Live Review: The Big Easy Lives at Merkin Concert Hall
Pianist Henry Butler and clarinetist Dr. Michael White — two New Orleans musicians who lost so much a year ago to Hurricane Katrina, including their homes, instruments and archives — gave everything they had left on a wonderful double bill at New York’s Merkin Concert Hall on September 2nd. Their performances — Butler alone on ivories and vocals; White in a taut high-stepping quartet with trumpet, banjo and upright bass — were both frank in their despair and defiant in their euphoria, perfect demonstrations of the devastated magic of the Crescent City and the fighting spirit of its music and soul.
In conversation with the critic Ashley Kahn at the start of the night, Butler and White spoke of their continuing struggles with life in exile and hapless government relief efforts. But, White insisted, “playing music has been therapeutic for us.” And the healing started right away, in Butler’s set, with his robust reimagining of Fats Waller’s “The Viper’s Drag.” His left hand hit the bass-note creep like a marching army as his right hand made bright improvised fireworks of the melody. Butler also showed off his love and study of Little Richard, Professor Longhair, Art Tatum and James Booker in his muscular, walking-bass runs and detailed high-end explosions in W.C. Handy’s “St. Louis Blues,” Butler’s own “New Orleans Inspiration” and his high-speed tribute to Booker, “L’Espirit d’James.” This show was also a rare chance to see Butler — who often plays live with an electric piano — at a Steinway grand, with the extra natural resonance of wire and wood in his attack.

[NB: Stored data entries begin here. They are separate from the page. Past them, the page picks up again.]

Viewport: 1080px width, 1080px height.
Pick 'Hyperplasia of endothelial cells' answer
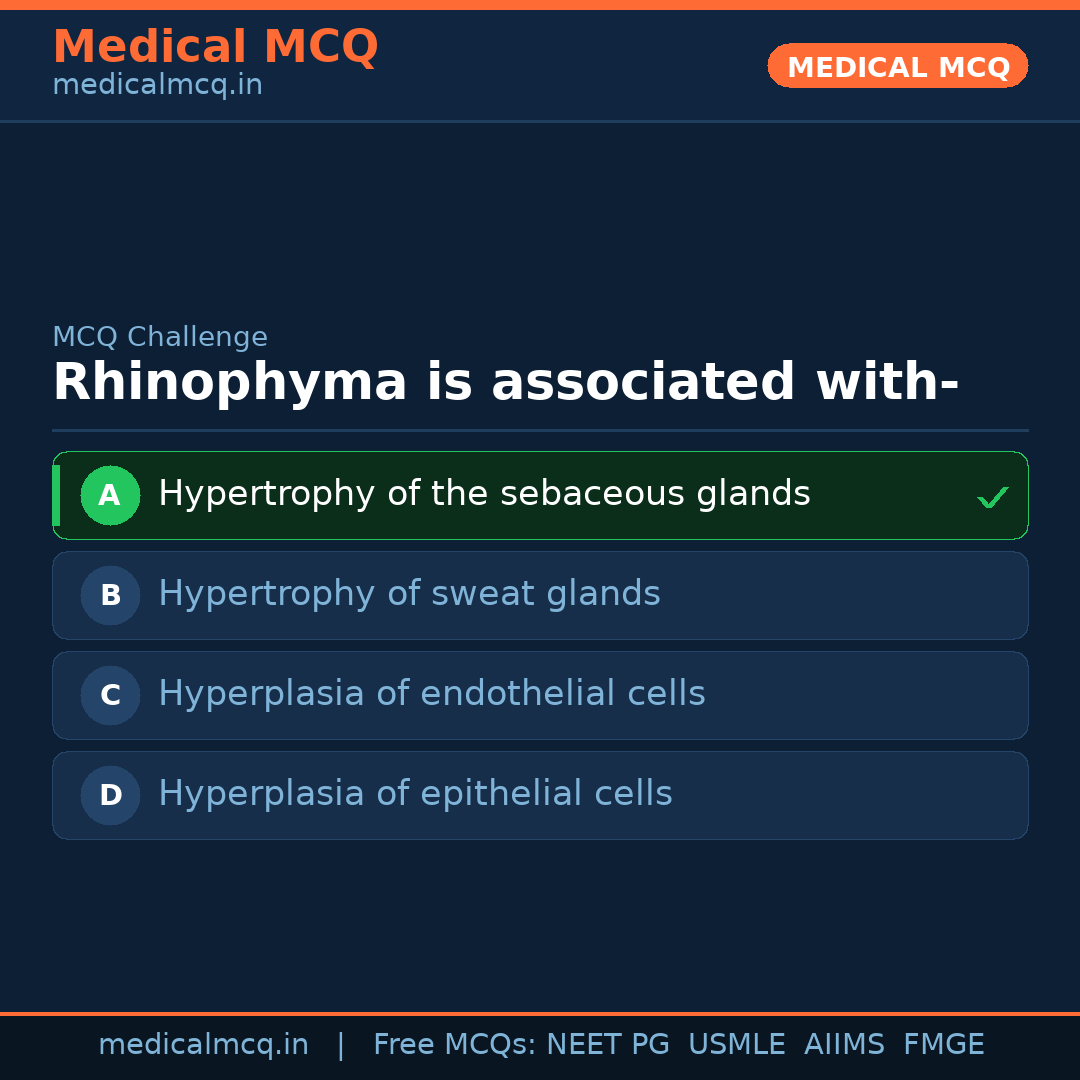point(432,694)
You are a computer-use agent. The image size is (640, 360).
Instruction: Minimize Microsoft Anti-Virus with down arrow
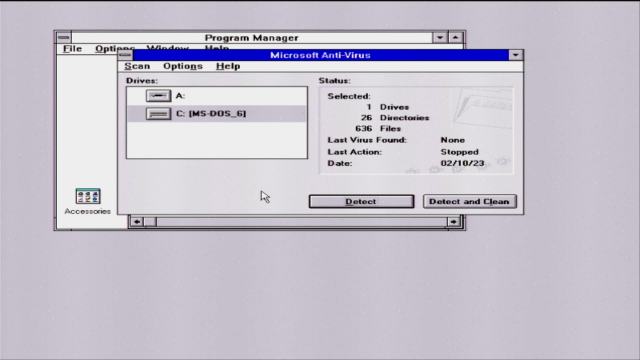[x=516, y=55]
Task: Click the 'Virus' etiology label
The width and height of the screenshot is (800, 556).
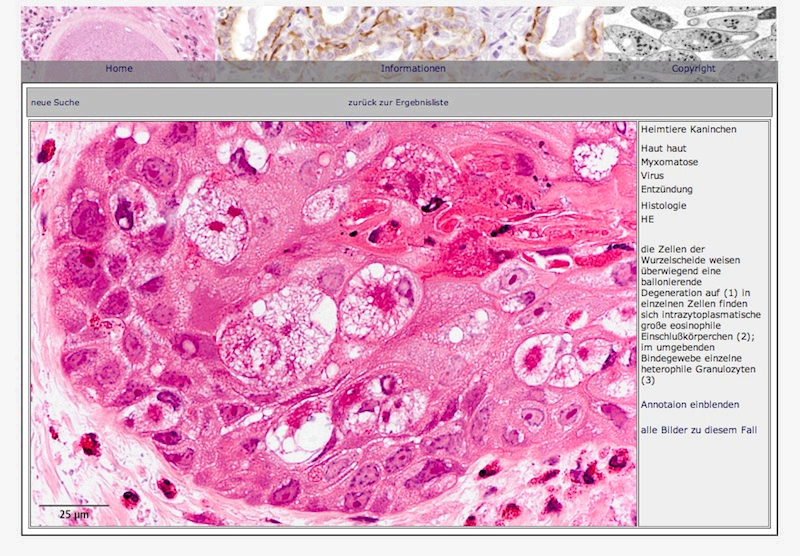Action: pyautogui.click(x=652, y=176)
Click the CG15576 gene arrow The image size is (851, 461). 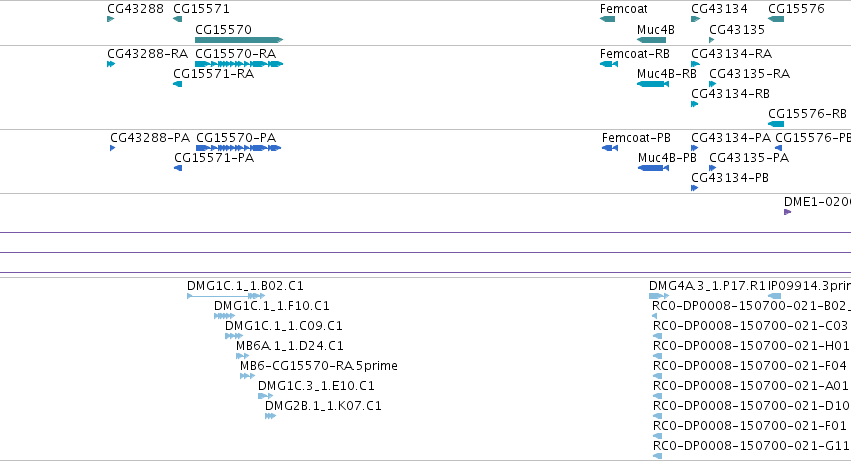[776, 20]
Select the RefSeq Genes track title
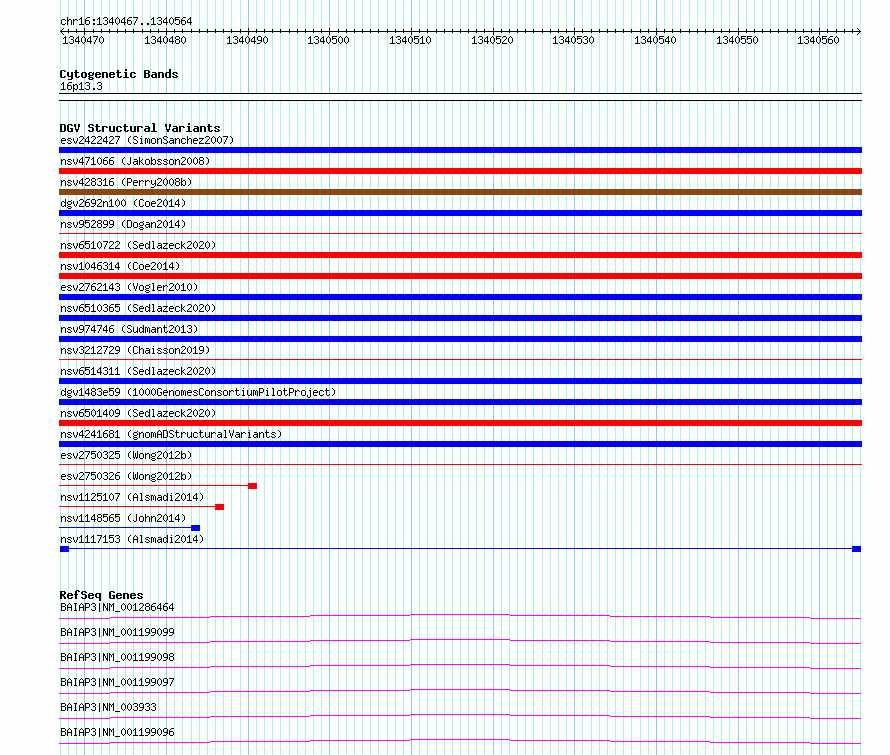 tap(101, 595)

White is a genuine doctor, a professor and historian of African-American music, particularly New Orleans jazz of the Twenties and Thirties. (He lost his entire personal library of recordings, interviews and memorabilia in the floodwaters.) But White is no academic on the licorice stick. He blows high and wild, in curls and wails, peeling melodies apart with dynamic slalom-like runs and punctuating phrases with squeals of laughter. Tonight, in the traditional dancehall romp “Shake It, Don’t Break It” and the beans-and-rice valentine “Louisian-ia” White and trumpeter Gregg Stafford veered from brisk formation melodies into exciting tandem solos, tangles of competitive joy that left them both smiling broadly after the final chorus. But White insisted to the audience that classic New Orleans jazz is a living art, and he proved it by showcasing the fiery young trumpeter Maurice Brown in a hot-footed scramble through King Oliver’s “Canal Street Blues.” White also played a new original composition, a snake-like meditation on clarinet fortified with Stafford’s impish bursts of muted horn and ending with White in a long, sunlit solo that climaxed with a single climbing note that seemed to have no end. The piece was, like everything else this evening, a tribute to the hope that lives amid the wreckage of America’s greatest musical city. The title of the song: “Optimistic Blues.”